Reputation: 83
I have 2 dataframes which I have to join. I am trying to use merge on columns ID and STATUS. However the problem is if for a row status is NULL in df2 I want it to still match it based on just ID and bring the name. If STATUS has a value match it else match just the ID and bring the name.
mer_col_list = ['ID','STATUS']
df_out = pd.merge(df1,df2, on=mer_col_list, how='left')
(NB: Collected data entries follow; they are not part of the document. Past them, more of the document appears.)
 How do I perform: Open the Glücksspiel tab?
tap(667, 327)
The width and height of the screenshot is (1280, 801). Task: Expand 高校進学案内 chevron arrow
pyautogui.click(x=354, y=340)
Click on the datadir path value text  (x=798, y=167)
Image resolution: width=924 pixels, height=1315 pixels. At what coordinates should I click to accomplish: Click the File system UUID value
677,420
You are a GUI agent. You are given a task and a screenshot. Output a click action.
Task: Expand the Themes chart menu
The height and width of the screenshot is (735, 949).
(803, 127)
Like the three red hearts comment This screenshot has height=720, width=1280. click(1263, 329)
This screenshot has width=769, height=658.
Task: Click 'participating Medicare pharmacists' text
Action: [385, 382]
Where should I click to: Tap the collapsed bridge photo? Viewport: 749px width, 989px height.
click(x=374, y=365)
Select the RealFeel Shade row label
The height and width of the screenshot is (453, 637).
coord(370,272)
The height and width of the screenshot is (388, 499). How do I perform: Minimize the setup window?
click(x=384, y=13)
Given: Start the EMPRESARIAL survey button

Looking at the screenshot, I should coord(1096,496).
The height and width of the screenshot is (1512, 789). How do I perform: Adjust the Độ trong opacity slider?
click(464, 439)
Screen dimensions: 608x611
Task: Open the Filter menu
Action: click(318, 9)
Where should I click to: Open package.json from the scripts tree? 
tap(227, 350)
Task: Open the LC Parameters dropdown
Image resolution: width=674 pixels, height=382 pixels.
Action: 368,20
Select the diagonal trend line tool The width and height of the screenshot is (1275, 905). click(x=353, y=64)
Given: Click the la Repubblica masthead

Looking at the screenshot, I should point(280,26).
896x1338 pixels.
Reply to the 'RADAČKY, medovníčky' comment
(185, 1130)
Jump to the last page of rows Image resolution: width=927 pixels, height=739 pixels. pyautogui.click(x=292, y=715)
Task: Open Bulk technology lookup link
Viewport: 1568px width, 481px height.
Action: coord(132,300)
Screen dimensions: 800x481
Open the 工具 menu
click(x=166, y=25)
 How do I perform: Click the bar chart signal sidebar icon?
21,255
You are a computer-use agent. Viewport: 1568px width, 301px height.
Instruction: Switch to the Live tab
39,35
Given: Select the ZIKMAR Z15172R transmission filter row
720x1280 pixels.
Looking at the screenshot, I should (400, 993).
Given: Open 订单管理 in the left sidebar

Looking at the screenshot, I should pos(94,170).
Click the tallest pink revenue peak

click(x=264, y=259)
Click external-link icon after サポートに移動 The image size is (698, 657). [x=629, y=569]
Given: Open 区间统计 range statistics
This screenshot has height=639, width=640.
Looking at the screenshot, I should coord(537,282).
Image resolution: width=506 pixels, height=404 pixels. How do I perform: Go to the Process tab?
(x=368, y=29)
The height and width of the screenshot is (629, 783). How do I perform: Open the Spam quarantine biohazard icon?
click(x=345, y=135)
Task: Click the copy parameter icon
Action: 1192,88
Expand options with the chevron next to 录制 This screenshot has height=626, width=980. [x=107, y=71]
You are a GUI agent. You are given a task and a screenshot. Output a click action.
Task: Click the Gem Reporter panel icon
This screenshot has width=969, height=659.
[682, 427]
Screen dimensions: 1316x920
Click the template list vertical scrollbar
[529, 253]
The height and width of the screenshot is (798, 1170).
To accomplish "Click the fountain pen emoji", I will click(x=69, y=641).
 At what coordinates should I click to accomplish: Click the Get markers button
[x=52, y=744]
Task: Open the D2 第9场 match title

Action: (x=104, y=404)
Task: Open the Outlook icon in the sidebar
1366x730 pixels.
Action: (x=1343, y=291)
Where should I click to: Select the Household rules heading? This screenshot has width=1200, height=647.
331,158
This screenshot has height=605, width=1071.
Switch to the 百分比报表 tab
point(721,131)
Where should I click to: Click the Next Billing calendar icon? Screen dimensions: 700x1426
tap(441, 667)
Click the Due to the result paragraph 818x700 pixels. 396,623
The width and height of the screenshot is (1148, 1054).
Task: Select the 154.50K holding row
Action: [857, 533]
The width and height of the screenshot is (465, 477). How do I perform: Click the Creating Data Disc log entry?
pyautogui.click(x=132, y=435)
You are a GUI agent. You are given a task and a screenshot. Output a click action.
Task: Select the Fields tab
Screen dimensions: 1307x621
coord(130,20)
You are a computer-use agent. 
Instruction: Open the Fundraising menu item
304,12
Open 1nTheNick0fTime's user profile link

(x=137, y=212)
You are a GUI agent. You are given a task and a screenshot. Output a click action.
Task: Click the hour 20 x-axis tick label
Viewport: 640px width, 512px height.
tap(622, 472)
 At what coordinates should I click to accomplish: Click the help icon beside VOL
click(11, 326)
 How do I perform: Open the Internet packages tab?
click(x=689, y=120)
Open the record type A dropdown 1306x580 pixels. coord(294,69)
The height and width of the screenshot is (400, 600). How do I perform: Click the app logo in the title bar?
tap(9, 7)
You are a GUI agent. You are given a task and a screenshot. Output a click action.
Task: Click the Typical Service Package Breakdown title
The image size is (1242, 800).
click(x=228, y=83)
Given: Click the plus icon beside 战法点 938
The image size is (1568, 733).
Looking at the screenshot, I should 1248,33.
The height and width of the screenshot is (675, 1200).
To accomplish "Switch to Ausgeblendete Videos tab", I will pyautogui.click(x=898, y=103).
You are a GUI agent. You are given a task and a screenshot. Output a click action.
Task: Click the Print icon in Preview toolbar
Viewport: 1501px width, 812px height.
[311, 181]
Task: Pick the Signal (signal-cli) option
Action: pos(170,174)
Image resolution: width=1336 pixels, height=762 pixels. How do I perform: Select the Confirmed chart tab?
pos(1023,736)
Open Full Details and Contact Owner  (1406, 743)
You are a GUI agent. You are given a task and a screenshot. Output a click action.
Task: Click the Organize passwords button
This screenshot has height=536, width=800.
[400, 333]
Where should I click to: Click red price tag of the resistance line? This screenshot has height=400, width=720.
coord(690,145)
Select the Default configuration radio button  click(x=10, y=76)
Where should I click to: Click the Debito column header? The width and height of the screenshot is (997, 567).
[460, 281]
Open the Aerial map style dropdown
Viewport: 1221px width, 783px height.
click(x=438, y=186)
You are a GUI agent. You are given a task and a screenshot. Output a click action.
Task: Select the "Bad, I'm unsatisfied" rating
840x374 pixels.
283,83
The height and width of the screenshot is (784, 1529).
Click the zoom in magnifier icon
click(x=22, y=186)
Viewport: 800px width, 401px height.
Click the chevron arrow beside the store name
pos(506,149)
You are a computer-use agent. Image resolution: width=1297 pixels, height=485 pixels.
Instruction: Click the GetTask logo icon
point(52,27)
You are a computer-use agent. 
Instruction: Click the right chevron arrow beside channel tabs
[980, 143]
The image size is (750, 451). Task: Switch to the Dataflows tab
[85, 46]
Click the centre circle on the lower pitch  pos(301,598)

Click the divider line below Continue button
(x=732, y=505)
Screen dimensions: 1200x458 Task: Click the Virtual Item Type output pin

df1 |ID | STATUS | NAME | |11 | ACTIVE | John | |22 | DORMANT| NICK | |33 | NOT_ACTIVE| HARRY|
df2 |ID | STATUS | BRANCH | |11 | DORMANT| USA | |11 | | USA | |22 | | UK | |33 | NOT_ACTIVE | AUS|
df_out: |ID| NAME | BRANCH| |11| JOHN | USA | |22| NICK | USA | |33|HARRY | AUS |
Upvotes: 0
Views: 486
Reputation: 862761
You can create another left join by ID
only if STATUS
is missing and then combine both DataFrames by DataFrame.fillna
:
df_out1 = df1.merge(df2, on=['ID','STATUS'], how='left')
df_out2 = df1.merge(df2[df2['STATUS'].isna()].drop('STATUS',axis=1), on=['ID'],how='left')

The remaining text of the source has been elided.